Problem details => Rewrite the data starting at the line that contains "Click the cover.media_room_shade_left entity" and ending at the line that contains "[x=968, y=1172]", replacing every "icon" with "symbol" and leaving everything else unchanged.

[Rows on where targets appear]
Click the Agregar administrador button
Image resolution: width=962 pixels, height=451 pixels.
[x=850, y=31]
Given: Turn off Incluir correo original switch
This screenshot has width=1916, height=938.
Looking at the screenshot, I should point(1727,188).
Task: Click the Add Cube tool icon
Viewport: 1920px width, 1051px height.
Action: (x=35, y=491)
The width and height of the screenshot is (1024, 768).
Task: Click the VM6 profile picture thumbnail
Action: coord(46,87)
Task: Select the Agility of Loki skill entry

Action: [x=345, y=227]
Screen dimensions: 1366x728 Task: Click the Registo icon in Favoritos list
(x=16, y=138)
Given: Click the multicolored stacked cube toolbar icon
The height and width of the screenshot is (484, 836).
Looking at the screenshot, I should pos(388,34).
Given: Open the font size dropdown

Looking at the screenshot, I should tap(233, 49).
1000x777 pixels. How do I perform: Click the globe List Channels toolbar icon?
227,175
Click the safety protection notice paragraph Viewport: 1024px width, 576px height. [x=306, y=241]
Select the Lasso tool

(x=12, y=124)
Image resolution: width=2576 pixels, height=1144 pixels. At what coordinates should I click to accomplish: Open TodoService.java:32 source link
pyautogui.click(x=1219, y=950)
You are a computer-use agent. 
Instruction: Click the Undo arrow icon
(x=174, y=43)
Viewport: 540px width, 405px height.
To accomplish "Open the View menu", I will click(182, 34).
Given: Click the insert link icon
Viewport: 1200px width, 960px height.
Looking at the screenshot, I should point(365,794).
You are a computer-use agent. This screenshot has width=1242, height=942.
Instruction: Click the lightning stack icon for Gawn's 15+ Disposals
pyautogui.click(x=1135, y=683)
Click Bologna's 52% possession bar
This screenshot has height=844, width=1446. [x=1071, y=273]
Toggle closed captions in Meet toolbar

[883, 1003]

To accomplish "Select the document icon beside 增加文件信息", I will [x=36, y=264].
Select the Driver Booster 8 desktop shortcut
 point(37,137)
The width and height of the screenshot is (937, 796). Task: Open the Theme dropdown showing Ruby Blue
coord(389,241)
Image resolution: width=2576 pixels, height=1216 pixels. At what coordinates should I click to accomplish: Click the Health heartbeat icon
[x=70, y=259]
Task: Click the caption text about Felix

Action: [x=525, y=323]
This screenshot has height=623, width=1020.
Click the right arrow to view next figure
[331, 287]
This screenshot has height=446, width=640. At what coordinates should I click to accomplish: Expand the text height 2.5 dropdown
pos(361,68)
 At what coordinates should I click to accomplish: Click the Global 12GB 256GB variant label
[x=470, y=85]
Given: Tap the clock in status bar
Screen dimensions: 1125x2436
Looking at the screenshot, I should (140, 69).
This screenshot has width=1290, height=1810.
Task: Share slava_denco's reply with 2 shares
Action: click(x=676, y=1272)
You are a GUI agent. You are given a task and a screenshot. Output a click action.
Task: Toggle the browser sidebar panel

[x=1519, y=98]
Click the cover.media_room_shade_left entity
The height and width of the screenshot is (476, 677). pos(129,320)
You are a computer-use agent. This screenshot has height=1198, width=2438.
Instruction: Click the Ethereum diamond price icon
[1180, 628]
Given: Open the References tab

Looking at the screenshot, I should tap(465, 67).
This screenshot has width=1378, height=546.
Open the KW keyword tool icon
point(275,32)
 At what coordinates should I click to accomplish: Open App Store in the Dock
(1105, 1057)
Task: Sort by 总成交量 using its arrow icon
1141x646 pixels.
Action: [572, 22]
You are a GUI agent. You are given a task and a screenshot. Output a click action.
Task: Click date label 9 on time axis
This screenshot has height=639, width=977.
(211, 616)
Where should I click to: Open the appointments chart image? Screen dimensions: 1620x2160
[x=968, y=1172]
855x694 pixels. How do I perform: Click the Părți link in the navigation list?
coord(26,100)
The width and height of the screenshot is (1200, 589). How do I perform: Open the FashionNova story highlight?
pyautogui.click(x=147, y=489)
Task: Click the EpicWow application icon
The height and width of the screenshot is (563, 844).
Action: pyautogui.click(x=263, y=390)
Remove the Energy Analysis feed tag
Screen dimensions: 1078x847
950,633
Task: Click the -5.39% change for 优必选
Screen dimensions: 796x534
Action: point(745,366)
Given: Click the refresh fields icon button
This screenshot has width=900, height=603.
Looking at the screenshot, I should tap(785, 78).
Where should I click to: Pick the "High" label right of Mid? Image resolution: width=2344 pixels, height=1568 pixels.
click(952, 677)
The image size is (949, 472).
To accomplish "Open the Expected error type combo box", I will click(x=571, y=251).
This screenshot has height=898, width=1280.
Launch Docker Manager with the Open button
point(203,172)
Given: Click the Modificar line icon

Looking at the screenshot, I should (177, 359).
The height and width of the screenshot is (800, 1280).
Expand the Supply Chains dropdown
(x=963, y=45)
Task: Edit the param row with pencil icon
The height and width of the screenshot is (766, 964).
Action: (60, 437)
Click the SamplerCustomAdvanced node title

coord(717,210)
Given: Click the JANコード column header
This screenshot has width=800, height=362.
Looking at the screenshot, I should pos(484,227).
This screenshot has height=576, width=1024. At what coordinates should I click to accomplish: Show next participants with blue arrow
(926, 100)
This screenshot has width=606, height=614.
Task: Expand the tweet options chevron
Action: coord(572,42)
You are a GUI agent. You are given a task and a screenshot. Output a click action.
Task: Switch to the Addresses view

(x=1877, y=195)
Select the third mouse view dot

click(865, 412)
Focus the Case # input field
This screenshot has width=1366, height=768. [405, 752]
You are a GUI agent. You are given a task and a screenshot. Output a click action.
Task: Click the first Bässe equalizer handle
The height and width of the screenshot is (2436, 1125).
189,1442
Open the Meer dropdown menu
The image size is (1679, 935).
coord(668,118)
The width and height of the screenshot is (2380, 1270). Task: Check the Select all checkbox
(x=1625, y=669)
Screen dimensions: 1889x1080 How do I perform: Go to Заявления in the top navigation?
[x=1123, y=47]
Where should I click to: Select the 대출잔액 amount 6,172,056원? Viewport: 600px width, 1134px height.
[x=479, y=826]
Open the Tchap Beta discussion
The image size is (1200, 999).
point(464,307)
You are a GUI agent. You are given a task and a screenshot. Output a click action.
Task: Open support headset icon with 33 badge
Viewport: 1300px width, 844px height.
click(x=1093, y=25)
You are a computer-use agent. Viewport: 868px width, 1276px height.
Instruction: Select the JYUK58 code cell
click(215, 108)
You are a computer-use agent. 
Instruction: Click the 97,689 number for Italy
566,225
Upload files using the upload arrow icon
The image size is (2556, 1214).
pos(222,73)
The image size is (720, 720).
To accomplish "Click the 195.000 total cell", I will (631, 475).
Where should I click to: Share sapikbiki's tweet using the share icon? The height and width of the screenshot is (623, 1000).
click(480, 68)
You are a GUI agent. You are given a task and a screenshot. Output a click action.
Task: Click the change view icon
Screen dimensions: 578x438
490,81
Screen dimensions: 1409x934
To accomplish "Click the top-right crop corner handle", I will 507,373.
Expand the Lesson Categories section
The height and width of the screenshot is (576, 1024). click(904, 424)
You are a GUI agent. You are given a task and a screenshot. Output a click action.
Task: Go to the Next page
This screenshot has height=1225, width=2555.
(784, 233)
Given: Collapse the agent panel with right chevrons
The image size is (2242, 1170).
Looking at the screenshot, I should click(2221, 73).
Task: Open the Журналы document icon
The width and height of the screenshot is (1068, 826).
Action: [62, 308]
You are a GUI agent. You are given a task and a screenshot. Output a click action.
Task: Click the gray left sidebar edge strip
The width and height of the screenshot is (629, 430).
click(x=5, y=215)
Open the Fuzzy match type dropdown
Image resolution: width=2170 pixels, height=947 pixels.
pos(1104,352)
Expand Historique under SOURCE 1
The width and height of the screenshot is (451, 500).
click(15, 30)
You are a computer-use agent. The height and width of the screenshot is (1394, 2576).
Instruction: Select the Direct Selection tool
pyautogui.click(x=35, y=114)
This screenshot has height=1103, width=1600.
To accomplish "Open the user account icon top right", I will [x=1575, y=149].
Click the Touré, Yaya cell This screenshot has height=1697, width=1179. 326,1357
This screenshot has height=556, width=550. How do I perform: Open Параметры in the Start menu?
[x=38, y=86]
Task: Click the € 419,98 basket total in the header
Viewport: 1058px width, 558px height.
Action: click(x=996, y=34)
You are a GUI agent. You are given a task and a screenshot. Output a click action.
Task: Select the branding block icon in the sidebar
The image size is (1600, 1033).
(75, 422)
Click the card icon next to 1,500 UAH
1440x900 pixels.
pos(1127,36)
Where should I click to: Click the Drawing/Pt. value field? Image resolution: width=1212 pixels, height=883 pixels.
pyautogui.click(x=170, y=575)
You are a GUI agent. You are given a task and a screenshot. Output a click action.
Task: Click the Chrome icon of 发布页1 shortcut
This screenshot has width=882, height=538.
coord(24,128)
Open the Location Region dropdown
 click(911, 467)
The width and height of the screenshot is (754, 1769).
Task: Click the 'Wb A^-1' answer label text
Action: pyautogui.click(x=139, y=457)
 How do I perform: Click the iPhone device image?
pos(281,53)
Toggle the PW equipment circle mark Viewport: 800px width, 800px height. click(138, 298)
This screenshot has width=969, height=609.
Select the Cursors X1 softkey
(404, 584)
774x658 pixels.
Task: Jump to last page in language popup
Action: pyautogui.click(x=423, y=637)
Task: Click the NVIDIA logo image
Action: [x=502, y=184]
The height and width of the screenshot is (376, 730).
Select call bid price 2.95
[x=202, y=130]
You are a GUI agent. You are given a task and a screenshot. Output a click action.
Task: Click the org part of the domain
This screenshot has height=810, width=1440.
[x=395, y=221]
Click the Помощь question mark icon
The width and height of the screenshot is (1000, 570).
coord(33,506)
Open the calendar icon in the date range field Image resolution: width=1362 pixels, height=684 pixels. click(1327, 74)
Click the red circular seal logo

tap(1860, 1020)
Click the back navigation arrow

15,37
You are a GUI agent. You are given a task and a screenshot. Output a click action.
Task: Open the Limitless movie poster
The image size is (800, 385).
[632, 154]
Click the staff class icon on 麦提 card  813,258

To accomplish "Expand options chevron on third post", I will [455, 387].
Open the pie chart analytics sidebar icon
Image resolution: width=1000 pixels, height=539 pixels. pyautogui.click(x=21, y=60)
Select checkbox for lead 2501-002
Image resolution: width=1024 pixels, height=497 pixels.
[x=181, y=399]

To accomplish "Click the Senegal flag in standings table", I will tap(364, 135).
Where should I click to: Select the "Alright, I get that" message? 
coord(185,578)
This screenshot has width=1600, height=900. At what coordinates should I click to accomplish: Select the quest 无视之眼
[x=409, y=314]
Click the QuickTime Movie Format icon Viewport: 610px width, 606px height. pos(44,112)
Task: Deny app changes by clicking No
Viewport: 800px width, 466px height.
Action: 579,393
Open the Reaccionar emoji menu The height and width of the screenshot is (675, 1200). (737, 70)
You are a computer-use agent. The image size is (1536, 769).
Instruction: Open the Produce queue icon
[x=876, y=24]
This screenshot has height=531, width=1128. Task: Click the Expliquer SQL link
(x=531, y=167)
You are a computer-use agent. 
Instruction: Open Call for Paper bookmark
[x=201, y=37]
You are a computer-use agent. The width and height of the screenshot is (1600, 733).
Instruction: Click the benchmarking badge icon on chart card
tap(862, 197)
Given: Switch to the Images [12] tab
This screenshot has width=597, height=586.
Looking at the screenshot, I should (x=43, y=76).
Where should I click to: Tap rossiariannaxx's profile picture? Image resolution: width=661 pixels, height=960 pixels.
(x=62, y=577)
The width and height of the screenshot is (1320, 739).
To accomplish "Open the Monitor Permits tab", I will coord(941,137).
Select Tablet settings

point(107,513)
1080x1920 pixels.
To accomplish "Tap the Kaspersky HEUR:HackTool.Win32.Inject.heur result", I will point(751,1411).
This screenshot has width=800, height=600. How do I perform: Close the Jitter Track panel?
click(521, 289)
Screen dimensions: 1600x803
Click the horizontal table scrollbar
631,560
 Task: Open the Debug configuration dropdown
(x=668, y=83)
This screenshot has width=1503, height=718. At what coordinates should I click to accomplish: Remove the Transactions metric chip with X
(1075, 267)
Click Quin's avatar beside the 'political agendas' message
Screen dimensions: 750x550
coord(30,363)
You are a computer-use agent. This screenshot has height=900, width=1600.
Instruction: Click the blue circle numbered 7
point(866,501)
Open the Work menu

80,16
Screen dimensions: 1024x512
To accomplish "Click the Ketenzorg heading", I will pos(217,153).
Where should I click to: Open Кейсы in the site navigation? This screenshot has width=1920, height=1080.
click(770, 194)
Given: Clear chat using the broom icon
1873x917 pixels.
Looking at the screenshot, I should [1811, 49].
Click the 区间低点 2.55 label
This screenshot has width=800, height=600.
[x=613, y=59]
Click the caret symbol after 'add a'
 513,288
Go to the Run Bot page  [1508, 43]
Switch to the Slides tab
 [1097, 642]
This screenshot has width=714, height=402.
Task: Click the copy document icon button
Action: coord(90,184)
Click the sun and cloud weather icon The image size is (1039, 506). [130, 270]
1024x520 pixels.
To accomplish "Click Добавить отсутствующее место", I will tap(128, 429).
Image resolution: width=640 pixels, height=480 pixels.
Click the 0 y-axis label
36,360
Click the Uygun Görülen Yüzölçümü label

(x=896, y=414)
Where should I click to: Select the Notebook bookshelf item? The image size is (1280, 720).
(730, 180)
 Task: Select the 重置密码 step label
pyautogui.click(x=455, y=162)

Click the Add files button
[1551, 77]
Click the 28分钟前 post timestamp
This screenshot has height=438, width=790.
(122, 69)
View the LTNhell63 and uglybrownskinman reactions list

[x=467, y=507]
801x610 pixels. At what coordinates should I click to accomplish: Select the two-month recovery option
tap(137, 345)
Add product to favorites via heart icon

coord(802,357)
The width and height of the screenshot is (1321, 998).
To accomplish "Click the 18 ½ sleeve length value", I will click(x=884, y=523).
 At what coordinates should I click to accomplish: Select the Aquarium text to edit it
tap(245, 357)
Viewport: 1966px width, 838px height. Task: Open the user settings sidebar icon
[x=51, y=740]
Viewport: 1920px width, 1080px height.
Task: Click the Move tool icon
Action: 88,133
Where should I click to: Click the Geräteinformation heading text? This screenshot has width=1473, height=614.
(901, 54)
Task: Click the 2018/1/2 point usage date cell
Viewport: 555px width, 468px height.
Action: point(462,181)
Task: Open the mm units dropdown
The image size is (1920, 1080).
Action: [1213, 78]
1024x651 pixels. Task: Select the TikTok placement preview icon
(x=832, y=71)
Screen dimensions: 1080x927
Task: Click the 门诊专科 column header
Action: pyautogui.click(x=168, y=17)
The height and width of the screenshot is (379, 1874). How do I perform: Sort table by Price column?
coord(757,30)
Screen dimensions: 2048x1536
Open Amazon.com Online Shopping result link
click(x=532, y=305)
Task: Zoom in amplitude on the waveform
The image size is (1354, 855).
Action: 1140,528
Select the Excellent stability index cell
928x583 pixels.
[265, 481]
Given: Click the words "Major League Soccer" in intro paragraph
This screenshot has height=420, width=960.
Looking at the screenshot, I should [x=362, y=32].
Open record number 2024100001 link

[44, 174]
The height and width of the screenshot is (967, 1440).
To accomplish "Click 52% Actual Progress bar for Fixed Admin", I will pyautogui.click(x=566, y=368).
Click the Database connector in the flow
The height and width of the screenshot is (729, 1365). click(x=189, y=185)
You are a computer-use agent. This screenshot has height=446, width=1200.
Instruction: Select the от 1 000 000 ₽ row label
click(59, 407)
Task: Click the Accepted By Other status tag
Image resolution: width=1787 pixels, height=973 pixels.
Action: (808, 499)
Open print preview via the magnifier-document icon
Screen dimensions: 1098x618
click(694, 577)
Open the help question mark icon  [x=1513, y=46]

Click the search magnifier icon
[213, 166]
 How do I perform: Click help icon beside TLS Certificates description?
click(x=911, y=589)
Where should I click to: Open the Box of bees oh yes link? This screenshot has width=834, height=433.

Written answer =>
Click the cover.media_room_shade_left entity
The height and width of the screenshot is (476, 677). pos(129,320)
You are a computer-use agent. This screenshot has height=1198, width=2438.
Instruction: Click the Ethereum diamond price symbol
[1180, 628]
Given: Open the References tab

Looking at the screenshot, I should tap(465, 67).
This screenshot has width=1378, height=546.
Open the KW keyword tool symbol
point(275,32)
 At what coordinates should I click to accomplish: Open App Store in the Dock
(1105, 1057)
Task: Sort by 总成交量 using its arrow symbol
1141x646 pixels.
Action: [572, 22]
You are a GUI agent. You are given a task and a screenshot. Output a click action.
Task: Click date label 9 on time axis
This screenshot has height=639, width=977.
(211, 616)
Where should I click to: Open the appointments chart image? Screen dimensions: 1620x2160
[x=968, y=1172]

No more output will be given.